Il giorno seguente arrivò l’esito dell’esame del sangue: era corrispondente al sangue trovato sul tavolo.
Richard avvisò Biscuit dicendogli che probabilmente si era tagliato con la carta dei documenti e che quindi poteva stare tranquillo.
Il signor Watterson era sempre più confuso perché l’unico possibile assassino per adesso era Kevin Oxford, ma non era molto convinto della sua colpevolezza.

Gli rimaneva però l’ultimo sospettato. L’ultimo sospettato era Ivan Drago e Richard iniziò a chiedergli che cosa ci faceva nell’hotel. Ivan Drago rispose: “Io sono un cameriere dell’hotel, sono entrato nella camera di Chester per portagli la colazione a letto come ogni mattina”. Ivan poi aggiunse: “Io e Chester eravamo amici e ci trovavamo bene insieme. Ogni mattina gli portavo la colazione e dopo il pranzo anche il caffè, fino a che ci siamo conosciuti meglio anche fuori dall’hotel”. Watterson intervenne dicendo: “Da come parli non mi sembri molto abbattuto dalla perdita del signor Chester; di solito ad una persona, quando parla della morte di un suo amico, viene magone”. Ivan rispose: “Io non sono una persona molto emotiva e questo può confermarlo mia moglie, Vladimira Lux”. Richard gli disse: “Il tuo interrogatorio finisce qui. Andrò a chiedere spiegazioni a tua moglie”.

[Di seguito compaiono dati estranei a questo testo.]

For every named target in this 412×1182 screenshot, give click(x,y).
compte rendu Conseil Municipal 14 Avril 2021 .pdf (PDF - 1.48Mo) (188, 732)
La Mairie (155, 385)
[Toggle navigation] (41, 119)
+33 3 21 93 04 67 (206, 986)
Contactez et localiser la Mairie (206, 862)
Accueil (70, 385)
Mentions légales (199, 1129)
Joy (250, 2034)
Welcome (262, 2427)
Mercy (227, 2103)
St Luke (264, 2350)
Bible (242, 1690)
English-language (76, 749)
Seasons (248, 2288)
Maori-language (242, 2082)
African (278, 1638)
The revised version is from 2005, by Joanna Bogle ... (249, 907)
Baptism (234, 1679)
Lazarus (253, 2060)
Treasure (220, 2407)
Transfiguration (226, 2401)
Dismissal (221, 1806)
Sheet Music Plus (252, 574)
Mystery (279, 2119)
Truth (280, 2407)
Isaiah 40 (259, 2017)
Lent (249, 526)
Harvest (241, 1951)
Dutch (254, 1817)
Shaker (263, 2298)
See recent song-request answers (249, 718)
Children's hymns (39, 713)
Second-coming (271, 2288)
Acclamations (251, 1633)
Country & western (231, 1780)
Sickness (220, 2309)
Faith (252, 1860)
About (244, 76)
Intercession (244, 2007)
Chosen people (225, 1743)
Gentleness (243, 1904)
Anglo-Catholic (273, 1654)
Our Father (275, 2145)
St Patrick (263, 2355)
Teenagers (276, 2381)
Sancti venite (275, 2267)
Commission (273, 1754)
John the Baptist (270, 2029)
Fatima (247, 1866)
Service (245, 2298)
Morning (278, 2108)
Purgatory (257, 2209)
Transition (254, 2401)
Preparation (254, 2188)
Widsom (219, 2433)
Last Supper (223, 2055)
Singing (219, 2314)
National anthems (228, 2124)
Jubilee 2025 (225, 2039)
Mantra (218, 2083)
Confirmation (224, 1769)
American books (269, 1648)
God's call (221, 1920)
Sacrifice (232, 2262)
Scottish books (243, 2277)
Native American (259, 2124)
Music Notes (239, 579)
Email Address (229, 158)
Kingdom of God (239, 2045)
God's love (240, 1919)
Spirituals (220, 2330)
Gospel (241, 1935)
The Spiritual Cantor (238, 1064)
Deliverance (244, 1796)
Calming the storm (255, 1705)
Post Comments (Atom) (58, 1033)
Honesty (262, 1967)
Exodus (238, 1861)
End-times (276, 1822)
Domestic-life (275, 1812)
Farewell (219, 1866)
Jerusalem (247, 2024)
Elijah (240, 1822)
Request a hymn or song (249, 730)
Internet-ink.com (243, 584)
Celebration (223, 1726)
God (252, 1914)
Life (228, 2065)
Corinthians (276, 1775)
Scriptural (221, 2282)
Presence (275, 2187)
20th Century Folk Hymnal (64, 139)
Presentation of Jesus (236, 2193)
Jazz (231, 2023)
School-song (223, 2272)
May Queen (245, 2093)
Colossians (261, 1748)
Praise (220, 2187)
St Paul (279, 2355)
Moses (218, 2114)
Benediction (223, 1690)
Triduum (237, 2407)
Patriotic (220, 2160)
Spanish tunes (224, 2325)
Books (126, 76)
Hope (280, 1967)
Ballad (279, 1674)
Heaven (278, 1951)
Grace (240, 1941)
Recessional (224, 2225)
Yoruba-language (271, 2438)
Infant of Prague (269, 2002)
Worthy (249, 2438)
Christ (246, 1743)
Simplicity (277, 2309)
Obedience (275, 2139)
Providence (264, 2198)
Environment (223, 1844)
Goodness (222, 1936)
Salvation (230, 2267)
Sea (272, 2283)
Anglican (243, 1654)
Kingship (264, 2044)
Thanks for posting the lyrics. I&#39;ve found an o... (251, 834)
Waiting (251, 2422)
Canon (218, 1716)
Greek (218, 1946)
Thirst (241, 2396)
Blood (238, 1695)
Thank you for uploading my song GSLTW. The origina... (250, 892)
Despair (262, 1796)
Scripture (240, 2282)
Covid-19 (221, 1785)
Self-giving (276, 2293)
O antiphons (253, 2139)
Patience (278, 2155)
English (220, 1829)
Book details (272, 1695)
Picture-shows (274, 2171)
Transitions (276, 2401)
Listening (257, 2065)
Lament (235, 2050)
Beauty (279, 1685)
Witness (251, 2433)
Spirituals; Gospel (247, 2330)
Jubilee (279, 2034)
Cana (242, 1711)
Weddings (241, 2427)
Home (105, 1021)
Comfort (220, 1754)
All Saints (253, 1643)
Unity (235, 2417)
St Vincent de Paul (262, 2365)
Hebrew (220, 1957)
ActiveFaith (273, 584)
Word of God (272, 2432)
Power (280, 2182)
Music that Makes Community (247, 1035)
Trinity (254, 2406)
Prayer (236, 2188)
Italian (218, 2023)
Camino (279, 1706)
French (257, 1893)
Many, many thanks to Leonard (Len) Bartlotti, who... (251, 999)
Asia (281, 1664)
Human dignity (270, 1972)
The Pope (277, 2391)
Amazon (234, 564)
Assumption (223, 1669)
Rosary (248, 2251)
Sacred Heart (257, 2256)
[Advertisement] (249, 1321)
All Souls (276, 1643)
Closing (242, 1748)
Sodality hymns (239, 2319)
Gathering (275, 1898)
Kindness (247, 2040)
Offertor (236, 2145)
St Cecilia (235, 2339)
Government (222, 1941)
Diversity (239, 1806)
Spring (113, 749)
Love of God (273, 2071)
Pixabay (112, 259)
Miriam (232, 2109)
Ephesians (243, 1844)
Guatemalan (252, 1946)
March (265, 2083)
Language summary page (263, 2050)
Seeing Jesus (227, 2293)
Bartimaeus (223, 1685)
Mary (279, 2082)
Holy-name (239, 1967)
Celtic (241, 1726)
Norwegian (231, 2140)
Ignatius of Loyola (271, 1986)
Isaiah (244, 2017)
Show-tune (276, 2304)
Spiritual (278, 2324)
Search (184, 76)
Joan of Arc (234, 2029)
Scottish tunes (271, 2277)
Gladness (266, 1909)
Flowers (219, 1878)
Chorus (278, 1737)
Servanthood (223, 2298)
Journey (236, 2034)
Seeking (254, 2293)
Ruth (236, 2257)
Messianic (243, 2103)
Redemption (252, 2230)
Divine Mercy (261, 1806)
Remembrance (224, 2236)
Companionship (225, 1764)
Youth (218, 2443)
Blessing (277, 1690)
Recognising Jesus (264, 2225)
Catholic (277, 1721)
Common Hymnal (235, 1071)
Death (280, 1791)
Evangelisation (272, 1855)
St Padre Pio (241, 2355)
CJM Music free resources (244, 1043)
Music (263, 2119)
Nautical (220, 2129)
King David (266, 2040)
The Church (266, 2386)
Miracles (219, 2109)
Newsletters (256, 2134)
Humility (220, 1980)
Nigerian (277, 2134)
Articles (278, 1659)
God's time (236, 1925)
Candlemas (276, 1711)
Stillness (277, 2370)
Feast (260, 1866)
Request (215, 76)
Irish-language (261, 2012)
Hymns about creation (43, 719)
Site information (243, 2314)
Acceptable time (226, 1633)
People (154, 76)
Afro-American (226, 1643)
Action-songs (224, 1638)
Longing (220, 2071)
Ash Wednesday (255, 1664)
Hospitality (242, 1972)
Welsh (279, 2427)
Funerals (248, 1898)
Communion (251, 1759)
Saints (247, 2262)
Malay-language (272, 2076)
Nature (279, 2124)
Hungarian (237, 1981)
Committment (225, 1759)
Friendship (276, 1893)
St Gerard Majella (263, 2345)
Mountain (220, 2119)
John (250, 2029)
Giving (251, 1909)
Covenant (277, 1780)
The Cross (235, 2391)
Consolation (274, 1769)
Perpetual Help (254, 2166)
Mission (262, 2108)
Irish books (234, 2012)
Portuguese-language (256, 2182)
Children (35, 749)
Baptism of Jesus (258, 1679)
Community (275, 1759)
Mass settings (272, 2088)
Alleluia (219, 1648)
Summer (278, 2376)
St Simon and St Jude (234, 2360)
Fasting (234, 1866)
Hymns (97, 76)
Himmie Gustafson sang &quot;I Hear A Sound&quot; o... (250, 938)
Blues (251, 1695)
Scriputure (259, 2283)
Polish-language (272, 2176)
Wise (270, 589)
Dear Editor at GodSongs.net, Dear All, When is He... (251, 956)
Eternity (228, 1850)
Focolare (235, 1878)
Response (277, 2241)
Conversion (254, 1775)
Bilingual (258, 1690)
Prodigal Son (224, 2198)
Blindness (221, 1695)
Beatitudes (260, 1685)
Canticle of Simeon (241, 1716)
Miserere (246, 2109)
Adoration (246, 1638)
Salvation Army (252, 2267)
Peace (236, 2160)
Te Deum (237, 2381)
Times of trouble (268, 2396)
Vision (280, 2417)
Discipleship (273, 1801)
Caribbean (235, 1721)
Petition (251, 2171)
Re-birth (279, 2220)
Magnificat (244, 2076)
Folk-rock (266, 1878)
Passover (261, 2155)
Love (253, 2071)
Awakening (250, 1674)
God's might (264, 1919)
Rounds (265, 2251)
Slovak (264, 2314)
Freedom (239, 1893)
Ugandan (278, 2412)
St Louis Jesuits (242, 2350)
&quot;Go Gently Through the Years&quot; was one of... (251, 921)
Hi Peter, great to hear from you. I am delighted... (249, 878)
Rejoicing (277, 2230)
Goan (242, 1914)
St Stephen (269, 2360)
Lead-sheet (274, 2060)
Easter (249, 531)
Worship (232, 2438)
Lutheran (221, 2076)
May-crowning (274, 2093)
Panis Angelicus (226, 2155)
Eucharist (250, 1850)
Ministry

Per Watterson rimaneva l’interrogatorio della signora Lux.
L’investigatore iniziò l’interrogatorio esclamando: “Tuo marito ci ha detto che lui è una persona poco emotiva, è vero?” Vladimira gli rispose: “Sì è vero, ma io, conoscendolo, so che dentro di lui soffre”.
Il detective le domandò: “Tu sai per certo che tuo marito non c’entri nell’omicidio?” Vladimira con aria molto tesa e ansiosa rispose: “No certo che no! Ivan non farebbe mai una cosa del genere!”
L’investigatore Watterson avvertì la tensione della donna, ma sorvolò su questo piccolo dettaglio.
All’investigatore Richard Watterson non rimaneva che arrestare Kevin Oxford. Per essere più sicuro della sua scelta, però,  fece perquisire le case dei sospettati.

Nessuna casa conteneva alcun indizio sull’omicidio a parte quella di Ivan Drago.
Gli agenti trovarono un cassetto chiuso a chiave, però appeso al muro con un chiodo c’era un mazzo di chiavi. Provarono ad usarle tutte fino a quando trovarono quella esatta. Il detective esultò troppo presto perché il cassetto era vuoto, ma pensò: “Perché tenere chiuso un cassetto non contenente niente?”
Insieme agli agenti di polizia Richard intuì che c’era un doppio fondo; quindi cercarono di alzare il doppio fondo e facendo questo scoprirono che si celava all’interno una pistola.
All’investigatore venne il dubbio che Ivan Drago avrebbe potuto uccidere Chester con la pistola, così gli venne in mente di confrontare il numero inciso sul proiettile con quello dell’arma, erano congruenti. Richard si ricordò che il proiettile era stato sparato da una persona molto abile con le armi, per accettarsi che Ivan Drago potesse esserlo guardò la sua carta di identità e scopri che era un ex militare.
Tutto quadrava, era proprio lui il killer! Allora chiamò Ivan Drago dicendogli di andare in caserma per fare un controllo, perché ovviamente non gli potevano dire che lo dovevano arrestare, altrimenti non sarebbe mai andato. Lui rispose che non c’erano problemi e sarebbe andato.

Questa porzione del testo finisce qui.